A question underlying all of this work is whether some people’s cancers are inherently better at becoming resistant. One potential factor: how early the cancer is found. A late-stage tumor has had time to develop lots of pathways of resistance. These tumors, notes Sawyers, “have so many tumor cells that their probability of having a cell that is already resistant to treatment is higher mathematically.” In addition, he says, “later-stage tumors tend to be more genetically unstable so they can evolve more rapidly to get around drugs.” That’s why, he says, it’s easier for the cancer cells in someone with late-stage CML to become resistant to Gleevec than it is for those in someone whose cancer is at an early stage. And the difference between the learning curves of the early stage and late-stage tumors as they try to outwit the drug is vast. As Sawyers notes, “It’s a difference of months versus years.”

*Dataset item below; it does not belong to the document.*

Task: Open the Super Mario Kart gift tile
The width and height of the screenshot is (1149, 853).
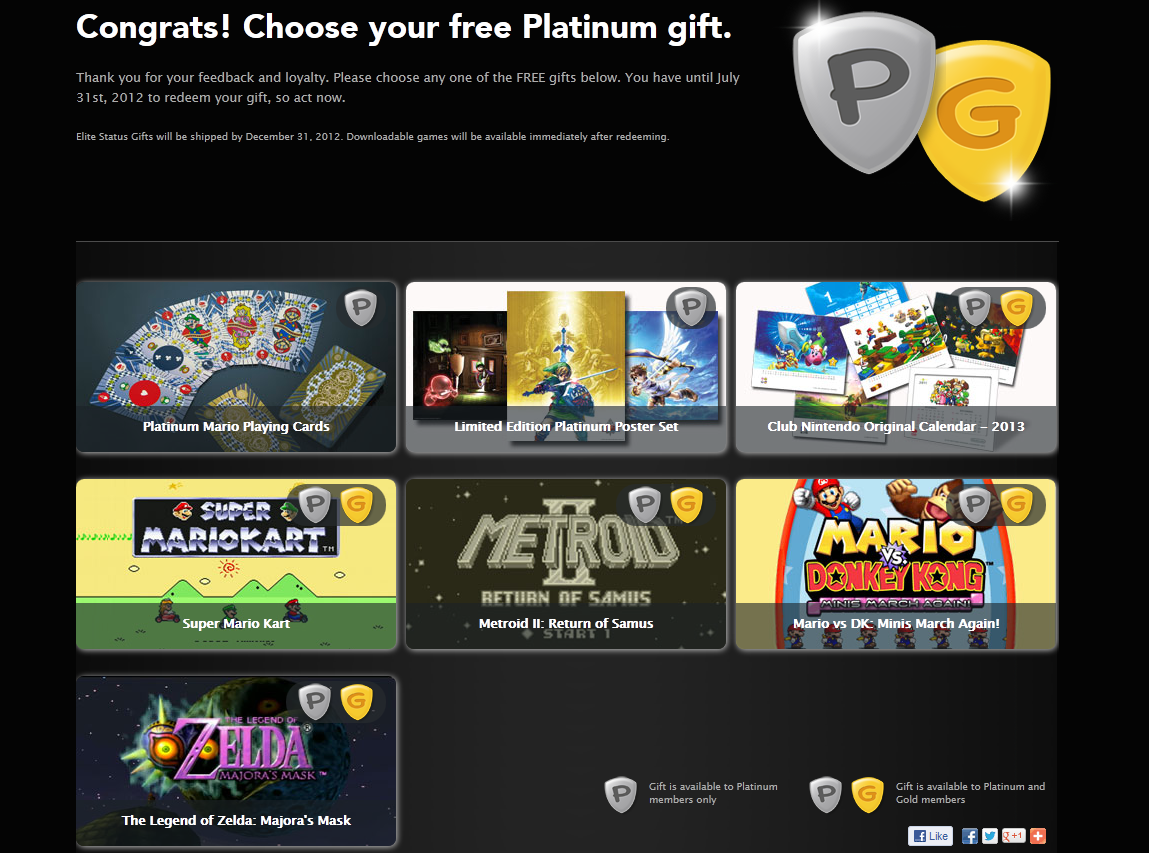Action: click(x=236, y=564)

Metastatic melanoma provides another insightful example. Until recently, no treatments worked to stop the disease from continuing to spread. “Now, in that disease we are seeing that a combination approach [that uses targeted therapies and immunotherapies] is improving the length of time until resistance occurs,” Sawyers says.
This suggests it may not be that metastatic melanoma is inherently better than other cancers at becoming resistant, but rather that researchers are only now discovering the right ways to put barriers in its path that it can’t bypass. The next step is figuring out how melanoma cells get around these new drugs—and blocking those pathways, too.
For that to happen in melanoma and other cancers, a focus on resistance needs to be part and parcel of the development of every new cancer therapy—from the beginning. This could mean, says Tsimberidou, “starting with a targeted agent and then seeing if using it on and off will prevent the development” of those pathways or “whether we should combine drugs [that target] different pathways early on so we are hitting multiple pathways at once simultaneously, or if tumors are less likely to become resistant if we use the drugs sequentially.” Phase I trials exploring these approaches are now under way.
All of this work will require close observation of how a tumor finds and creates its new pathways at specific times. To find the answers, says Tsimberidou, “we have to allow patients’ tumors to teach us.”